Below this line is a set of entries; quote exactly the lines from the line that contains "Where should I click to: Open the" to the line that contains "You are a computer-use agent. Image resolution: width=1163", both lines included.

*** PROVIDED DATA ***

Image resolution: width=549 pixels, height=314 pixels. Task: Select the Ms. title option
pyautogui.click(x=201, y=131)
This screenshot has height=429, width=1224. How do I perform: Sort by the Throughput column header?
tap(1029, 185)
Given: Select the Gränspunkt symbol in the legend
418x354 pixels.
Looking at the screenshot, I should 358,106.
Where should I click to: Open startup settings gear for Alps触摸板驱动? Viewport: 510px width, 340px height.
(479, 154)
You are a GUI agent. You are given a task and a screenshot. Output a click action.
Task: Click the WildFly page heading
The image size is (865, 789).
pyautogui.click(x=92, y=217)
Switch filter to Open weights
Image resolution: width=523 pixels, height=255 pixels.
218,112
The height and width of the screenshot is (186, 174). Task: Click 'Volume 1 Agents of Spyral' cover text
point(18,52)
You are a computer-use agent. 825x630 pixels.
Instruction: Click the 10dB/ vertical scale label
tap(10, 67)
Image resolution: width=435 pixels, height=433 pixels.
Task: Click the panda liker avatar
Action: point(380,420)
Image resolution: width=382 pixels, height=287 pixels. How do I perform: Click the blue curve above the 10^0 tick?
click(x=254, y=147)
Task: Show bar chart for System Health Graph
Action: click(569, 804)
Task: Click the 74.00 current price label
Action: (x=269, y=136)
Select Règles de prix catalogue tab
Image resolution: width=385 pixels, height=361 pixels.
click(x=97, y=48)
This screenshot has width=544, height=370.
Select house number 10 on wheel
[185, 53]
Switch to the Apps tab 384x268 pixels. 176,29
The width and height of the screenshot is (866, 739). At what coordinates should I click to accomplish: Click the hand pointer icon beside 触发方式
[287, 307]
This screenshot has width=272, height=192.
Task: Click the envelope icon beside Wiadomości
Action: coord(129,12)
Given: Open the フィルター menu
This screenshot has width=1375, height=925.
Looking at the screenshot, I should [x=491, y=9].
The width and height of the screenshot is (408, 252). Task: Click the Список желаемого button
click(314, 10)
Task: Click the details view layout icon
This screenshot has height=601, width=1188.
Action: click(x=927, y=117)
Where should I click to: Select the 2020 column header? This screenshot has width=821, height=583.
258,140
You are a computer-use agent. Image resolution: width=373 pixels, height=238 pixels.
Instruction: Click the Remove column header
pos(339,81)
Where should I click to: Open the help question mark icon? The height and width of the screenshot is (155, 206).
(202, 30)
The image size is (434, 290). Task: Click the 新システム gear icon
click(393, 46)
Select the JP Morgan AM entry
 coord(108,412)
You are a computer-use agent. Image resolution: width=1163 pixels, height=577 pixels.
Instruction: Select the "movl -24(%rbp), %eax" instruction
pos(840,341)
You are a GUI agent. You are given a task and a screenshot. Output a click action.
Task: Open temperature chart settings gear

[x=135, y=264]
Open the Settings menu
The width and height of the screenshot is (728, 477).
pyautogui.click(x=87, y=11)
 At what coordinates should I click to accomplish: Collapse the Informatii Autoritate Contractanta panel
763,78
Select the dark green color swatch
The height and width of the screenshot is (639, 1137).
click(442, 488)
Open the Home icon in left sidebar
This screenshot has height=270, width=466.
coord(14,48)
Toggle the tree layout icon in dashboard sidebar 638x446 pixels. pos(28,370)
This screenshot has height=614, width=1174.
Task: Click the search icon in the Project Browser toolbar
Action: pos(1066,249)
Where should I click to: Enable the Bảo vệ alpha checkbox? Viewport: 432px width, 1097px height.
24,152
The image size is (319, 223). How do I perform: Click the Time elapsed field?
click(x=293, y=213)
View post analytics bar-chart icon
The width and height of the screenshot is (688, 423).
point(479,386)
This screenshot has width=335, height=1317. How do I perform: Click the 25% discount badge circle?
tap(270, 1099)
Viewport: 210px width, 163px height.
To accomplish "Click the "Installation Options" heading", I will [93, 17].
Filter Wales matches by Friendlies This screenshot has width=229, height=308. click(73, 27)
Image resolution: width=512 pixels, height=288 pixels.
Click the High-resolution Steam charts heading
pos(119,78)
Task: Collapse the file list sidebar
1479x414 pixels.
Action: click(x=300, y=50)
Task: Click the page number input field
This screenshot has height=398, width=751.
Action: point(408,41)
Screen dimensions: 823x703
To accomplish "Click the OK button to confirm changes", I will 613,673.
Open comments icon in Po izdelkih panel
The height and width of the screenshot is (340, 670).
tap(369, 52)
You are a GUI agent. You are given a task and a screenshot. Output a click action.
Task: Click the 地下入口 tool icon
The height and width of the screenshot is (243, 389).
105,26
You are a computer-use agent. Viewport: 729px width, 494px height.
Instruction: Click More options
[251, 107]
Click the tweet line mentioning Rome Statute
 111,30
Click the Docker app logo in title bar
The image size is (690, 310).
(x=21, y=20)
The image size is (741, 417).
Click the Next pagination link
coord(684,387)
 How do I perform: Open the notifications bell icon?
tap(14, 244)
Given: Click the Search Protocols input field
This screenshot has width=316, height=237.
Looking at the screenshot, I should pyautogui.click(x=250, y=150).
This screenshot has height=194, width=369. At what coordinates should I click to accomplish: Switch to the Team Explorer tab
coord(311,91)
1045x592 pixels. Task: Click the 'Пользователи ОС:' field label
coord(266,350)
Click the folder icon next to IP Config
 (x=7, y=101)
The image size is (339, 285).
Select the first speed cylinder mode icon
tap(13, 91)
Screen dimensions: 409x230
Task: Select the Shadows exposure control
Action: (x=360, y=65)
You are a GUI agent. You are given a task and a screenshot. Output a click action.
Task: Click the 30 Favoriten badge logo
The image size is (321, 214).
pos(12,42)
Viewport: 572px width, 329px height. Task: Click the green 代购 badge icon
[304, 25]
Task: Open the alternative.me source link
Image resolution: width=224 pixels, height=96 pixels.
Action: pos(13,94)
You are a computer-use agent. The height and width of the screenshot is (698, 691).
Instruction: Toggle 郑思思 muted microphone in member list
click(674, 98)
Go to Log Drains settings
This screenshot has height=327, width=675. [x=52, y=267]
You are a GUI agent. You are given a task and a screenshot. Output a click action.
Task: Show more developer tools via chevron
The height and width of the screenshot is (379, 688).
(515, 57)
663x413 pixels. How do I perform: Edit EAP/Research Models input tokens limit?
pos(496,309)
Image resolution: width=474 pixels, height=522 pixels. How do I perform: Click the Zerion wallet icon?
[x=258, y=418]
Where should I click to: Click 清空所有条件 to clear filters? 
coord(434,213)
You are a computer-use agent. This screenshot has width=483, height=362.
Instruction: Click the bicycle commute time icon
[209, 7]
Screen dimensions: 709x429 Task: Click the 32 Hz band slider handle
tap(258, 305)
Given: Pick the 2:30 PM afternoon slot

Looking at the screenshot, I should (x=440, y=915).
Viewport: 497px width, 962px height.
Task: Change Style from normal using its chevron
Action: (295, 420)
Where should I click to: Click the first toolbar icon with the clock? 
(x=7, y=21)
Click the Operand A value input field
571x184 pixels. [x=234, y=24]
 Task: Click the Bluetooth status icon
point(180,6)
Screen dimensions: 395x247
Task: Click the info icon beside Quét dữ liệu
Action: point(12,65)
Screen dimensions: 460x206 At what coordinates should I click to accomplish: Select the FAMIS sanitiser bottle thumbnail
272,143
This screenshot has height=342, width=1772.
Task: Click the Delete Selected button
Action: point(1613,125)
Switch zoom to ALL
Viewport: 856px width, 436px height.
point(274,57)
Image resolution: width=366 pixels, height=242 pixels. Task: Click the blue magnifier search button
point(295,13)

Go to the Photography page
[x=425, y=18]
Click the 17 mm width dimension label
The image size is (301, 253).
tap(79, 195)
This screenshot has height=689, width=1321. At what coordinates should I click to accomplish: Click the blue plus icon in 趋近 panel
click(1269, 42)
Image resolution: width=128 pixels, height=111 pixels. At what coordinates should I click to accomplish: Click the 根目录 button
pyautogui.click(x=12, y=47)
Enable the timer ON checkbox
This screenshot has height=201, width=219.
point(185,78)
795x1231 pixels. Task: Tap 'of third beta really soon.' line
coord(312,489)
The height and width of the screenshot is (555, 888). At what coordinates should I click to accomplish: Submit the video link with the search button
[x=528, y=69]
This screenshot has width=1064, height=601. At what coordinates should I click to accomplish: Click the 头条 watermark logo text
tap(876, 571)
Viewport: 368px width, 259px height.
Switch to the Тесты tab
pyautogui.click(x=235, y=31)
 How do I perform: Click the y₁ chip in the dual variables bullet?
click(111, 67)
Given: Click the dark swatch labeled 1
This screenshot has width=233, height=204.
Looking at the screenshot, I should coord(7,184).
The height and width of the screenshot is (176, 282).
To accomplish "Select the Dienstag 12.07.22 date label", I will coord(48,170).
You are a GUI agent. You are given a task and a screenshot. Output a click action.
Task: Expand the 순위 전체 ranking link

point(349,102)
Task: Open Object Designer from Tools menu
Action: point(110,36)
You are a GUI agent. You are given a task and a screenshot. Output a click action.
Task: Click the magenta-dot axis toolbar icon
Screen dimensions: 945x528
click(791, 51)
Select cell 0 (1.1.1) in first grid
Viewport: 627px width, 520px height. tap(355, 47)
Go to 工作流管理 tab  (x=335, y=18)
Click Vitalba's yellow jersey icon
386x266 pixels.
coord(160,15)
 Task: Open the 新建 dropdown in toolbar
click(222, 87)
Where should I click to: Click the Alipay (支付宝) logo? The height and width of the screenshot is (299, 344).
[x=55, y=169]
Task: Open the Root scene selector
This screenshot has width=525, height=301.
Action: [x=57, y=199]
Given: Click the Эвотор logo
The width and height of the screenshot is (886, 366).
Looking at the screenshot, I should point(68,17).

*** End of PROVIDED DATA ***

> **OUTPUT OF THE TASK**
Where should I click to: Open the help question mark icon? The height and width of the screenshot is (155, 206).
(202, 30)
The image size is (434, 290). Task: Click the 新システム gear icon
click(393, 46)
Select the JP Morgan AM entry
 coord(108,412)
You are a computer-use agent. Image resolution: width=1163 pixels, height=577 pixels.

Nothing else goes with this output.